* **Supplied records**:
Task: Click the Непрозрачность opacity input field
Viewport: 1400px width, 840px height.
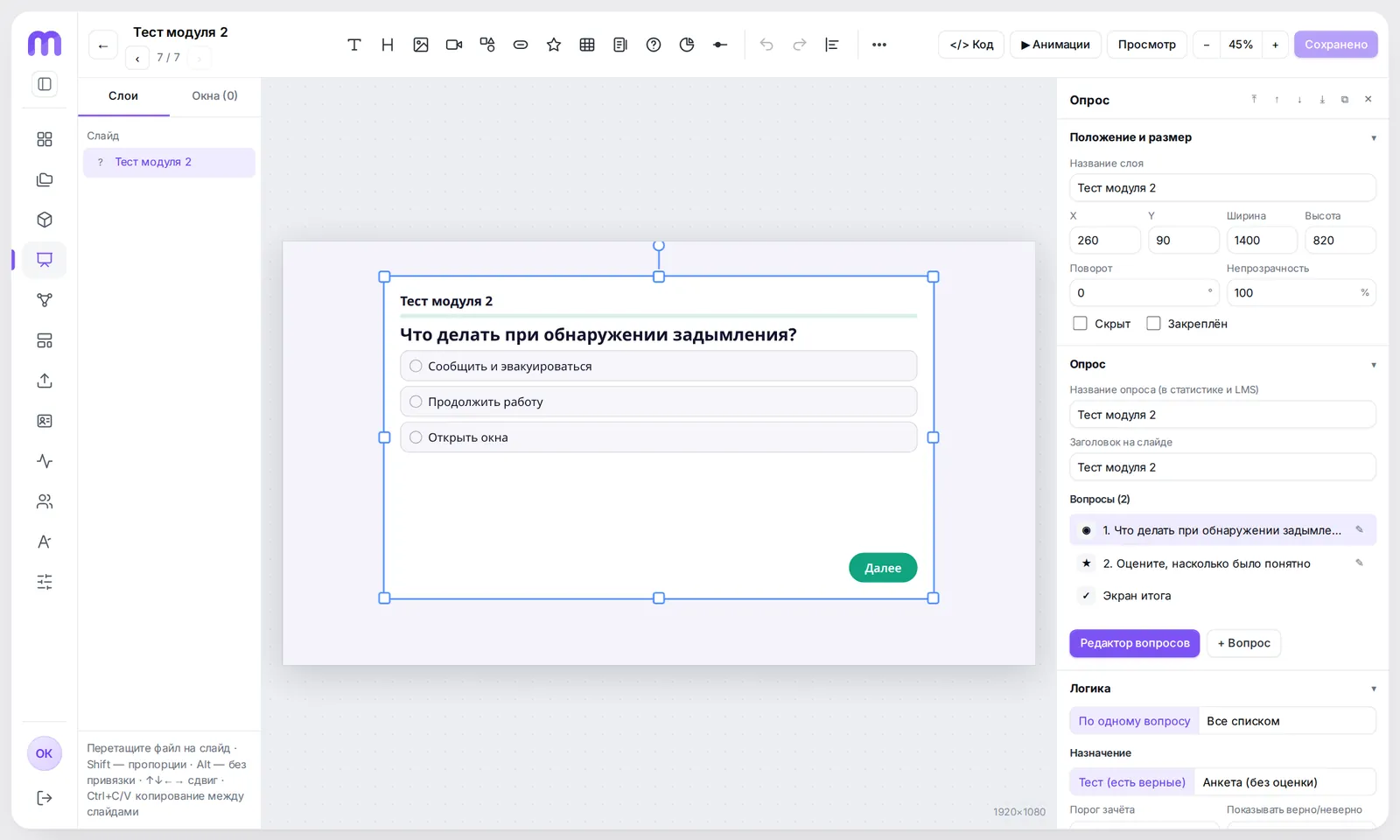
---
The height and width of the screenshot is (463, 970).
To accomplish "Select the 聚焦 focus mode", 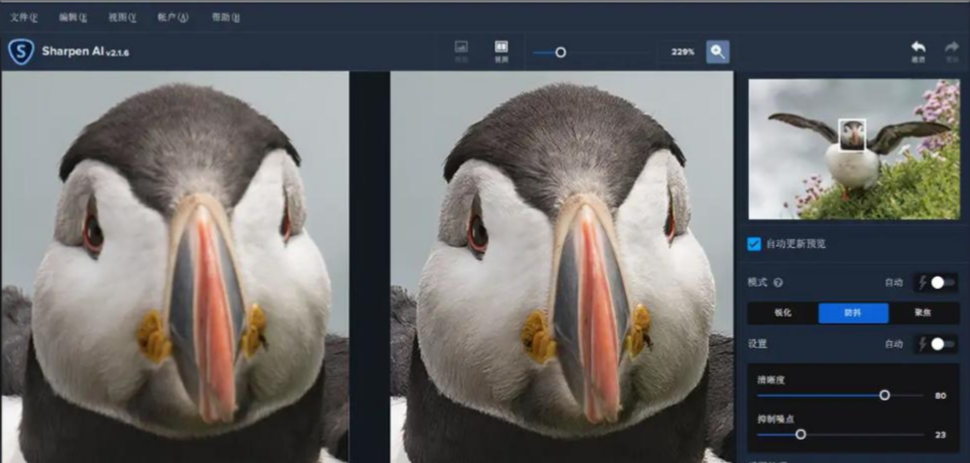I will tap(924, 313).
---
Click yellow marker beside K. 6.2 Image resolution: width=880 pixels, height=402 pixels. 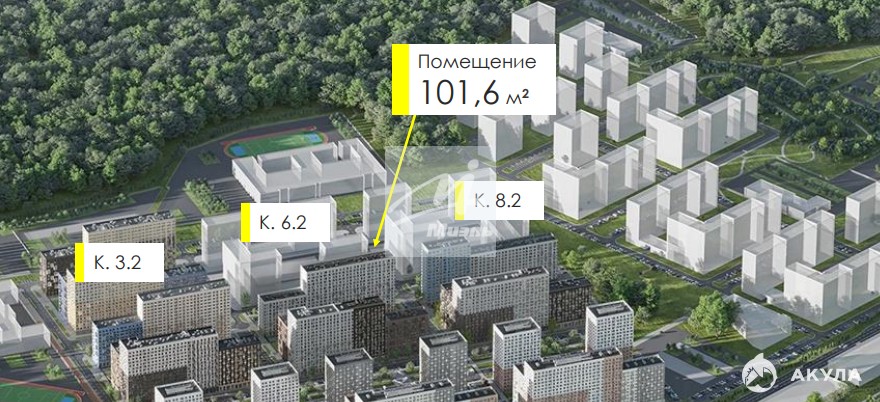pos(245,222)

* **Try it**: All that belongs in your answer is the stretch of entries above from the line with "Task: Click the" through the line with "Viewport: 1400px width, 840px height.", printed exactly.

* **Solved problem**:
Task: Click the Непрозрачность opacity input field
Viewport: 1400px width, 840px height.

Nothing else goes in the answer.